- _Exercise_
Rewrite the lines from the one with "The width and height of the screenshot is (306, 123)." to the one with "(x=616, y=93)", swapping "Delete faces" for "Remove faces" and leaving everything else unchanged.

Entries from a dataset
──────────

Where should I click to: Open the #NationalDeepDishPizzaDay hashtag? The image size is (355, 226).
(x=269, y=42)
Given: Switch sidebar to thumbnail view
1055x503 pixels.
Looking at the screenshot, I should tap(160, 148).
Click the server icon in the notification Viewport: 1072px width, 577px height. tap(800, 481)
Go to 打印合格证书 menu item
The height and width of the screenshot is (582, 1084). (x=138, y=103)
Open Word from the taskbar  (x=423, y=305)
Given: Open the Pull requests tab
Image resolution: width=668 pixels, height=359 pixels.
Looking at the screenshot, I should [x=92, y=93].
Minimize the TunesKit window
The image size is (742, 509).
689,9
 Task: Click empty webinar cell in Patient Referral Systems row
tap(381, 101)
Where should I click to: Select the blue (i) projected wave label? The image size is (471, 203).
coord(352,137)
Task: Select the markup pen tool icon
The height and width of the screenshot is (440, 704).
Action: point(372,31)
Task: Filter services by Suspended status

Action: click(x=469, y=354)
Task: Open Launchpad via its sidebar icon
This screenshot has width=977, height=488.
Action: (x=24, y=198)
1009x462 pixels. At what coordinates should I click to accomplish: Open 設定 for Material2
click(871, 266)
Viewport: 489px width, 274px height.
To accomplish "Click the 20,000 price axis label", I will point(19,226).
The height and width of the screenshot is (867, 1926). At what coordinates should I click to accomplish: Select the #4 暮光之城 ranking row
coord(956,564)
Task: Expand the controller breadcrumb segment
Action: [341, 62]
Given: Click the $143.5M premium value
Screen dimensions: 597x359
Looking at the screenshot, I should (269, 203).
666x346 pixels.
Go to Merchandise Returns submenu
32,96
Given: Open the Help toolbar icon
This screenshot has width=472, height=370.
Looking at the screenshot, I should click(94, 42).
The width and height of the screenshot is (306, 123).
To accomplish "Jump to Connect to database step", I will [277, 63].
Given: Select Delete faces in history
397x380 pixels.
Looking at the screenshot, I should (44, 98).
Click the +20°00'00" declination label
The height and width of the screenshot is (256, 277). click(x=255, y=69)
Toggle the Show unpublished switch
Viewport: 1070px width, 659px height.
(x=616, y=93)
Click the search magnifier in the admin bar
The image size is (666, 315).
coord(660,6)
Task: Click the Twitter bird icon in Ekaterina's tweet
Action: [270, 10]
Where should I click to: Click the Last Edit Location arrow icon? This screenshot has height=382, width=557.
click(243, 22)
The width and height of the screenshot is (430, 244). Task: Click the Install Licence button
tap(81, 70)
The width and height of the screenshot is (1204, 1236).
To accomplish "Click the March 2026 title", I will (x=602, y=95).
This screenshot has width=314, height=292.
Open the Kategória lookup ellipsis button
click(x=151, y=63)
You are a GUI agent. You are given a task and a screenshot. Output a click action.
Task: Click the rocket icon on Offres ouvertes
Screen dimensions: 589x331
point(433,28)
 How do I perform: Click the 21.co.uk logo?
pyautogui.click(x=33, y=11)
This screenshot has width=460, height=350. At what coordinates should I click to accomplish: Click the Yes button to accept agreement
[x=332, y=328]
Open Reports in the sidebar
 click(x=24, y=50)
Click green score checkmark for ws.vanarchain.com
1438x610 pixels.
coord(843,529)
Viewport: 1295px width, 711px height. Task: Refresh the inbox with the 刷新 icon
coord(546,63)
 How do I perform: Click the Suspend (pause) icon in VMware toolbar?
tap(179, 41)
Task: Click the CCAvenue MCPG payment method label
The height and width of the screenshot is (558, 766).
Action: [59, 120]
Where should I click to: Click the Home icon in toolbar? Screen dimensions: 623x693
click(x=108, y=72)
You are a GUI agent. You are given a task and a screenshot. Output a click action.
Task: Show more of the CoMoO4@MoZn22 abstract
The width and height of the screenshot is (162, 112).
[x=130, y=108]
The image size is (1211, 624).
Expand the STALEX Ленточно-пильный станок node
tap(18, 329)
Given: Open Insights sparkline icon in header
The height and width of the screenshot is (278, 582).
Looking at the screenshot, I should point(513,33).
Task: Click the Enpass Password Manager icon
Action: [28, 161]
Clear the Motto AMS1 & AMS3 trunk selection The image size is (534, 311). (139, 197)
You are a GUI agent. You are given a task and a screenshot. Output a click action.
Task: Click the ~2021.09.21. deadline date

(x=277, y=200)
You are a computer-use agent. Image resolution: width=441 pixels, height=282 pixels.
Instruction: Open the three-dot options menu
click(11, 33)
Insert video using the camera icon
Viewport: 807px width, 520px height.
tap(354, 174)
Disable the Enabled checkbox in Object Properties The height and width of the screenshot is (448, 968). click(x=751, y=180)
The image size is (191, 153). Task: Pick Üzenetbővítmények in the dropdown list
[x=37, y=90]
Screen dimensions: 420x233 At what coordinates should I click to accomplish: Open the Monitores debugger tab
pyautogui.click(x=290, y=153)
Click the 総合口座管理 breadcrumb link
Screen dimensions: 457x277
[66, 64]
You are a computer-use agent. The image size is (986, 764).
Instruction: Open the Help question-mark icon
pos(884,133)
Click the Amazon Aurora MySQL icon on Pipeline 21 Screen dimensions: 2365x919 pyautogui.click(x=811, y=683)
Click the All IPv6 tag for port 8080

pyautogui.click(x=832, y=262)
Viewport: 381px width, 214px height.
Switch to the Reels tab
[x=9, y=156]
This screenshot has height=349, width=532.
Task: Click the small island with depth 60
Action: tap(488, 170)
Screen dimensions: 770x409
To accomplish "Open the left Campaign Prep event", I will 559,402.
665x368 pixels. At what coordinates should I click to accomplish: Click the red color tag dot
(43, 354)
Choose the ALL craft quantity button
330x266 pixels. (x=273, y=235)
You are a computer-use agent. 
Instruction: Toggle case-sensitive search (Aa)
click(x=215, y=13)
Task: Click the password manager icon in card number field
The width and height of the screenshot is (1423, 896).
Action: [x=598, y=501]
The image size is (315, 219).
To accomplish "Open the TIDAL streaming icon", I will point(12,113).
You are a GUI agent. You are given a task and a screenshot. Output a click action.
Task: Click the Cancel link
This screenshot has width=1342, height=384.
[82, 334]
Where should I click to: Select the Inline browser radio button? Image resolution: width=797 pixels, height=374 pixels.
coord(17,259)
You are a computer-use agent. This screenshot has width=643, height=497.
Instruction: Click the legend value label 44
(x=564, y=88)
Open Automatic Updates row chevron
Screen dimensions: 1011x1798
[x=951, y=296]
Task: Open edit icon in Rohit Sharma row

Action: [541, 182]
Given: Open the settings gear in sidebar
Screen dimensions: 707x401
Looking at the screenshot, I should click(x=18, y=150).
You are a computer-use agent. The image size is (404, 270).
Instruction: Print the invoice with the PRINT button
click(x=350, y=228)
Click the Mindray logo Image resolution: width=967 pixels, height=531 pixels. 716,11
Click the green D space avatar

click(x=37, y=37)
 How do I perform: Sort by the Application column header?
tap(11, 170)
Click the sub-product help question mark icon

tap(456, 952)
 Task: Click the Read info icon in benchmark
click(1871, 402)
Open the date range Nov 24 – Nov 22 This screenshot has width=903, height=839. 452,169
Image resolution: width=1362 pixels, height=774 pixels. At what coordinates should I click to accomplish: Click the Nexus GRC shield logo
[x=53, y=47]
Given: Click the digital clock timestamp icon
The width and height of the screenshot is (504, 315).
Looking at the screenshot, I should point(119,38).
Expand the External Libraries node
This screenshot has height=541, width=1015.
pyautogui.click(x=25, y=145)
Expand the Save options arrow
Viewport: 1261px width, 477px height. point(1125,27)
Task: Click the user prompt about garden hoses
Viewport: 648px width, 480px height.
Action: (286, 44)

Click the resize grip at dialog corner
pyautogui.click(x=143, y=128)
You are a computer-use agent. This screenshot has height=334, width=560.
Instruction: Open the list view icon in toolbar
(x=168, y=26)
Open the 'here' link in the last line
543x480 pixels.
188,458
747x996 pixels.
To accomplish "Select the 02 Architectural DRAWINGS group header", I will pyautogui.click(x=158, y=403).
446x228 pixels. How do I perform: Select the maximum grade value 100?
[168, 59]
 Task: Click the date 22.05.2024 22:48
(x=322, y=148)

──────────

- _Task output_
The width and height of the screenshot is (306, 123).
To accomplish "Jump to Connect to database step", I will [277, 63].
Given: Select Remove faces in history
397x380 pixels.
Looking at the screenshot, I should (44, 98).
Click the +20°00'00" declination label
The height and width of the screenshot is (256, 277). click(x=255, y=69)
Toggle the Show unpublished switch
Viewport: 1070px width, 659px height.
(x=616, y=93)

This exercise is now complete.